I'll probably try it out some time for a home project, but for anything serious it's a no go.


Comparing building a golang project with "building" a frontend project is pretty laughable. Frontend "builds" are atrocious.


Perhaps, but JS tooling is waaaay better than it used to be.

Vite and Turbopack are way easier to use than Webpack, and faster than the next best thing, Parcel.

npm supports lockfiles. Yarn goes further in that you no longer need a million files in node_modules; or pnpm uses hard links to prevent duplication.

That said, typechecking Typescript is unfortunately slow. esbuild (as used by Vite) can strip out type signatures quickly, but can't check them. Rescript is very fast, but is a very different language than TypeScript or JavaScript, namely ML with braces.


What a silly thing to say.


I have never ever in my lifetime seen a front end application that was enjoyable to use.


Is there a reason you decided to come into a Javascript thread just to tell everyone how much you dislike Javascript?


The person I was responding to wrote "Modern front end development with TypeScript, Vite, Preact, and even the much maligned npm are so much better than anything that preceded them for building complex front end applications." which implies that modern front end is an improvement over what previously existed.

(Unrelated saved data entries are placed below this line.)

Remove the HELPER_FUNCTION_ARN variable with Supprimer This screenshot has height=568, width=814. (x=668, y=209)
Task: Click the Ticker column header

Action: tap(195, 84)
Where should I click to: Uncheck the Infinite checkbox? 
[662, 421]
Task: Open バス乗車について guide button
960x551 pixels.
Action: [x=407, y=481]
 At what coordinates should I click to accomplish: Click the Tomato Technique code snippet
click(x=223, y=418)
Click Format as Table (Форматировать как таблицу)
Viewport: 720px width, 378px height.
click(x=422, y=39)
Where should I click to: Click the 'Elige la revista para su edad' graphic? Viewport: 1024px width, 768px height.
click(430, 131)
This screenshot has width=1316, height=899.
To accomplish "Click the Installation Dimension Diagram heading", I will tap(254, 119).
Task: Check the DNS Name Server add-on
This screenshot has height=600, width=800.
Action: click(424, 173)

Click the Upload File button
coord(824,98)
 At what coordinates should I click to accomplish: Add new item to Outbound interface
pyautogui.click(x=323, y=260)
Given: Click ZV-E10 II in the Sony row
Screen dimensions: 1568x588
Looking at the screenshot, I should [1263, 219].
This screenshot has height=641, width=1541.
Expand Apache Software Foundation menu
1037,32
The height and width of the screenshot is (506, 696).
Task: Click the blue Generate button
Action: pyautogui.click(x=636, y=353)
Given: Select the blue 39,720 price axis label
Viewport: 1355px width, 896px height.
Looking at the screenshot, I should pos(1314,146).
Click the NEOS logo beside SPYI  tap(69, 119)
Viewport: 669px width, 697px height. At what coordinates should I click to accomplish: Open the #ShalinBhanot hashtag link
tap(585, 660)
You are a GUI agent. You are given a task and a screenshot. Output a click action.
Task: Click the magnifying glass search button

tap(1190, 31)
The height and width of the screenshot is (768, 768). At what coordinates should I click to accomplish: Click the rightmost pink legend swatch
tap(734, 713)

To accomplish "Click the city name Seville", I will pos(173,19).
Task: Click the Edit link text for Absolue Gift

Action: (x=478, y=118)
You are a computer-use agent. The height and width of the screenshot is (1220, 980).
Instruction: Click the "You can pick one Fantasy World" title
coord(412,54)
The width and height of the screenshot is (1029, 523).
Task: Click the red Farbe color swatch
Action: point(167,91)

That person then wrote "But for anything real, hell yes, give me a good build mechanism." which implies that he creates real, high quality applications.

But my experience is that all front end web applications are all sub-par, so it doesn't really matter if a SPA uses a bundler or not, it doesn't affect quality when it is all shit anyway. So more power to the guy who decides to not use the bundler.

In the end, I agree with Alan Kay, the web was created by a bunch of amateurs


The web targets every platform. How ambitious is that? Of course it brings some challenges.


Figma and Discord come to mind as being exceptionally well implemented front end applications. They're even more HN-friendly because they both use Rust for performance-critical code.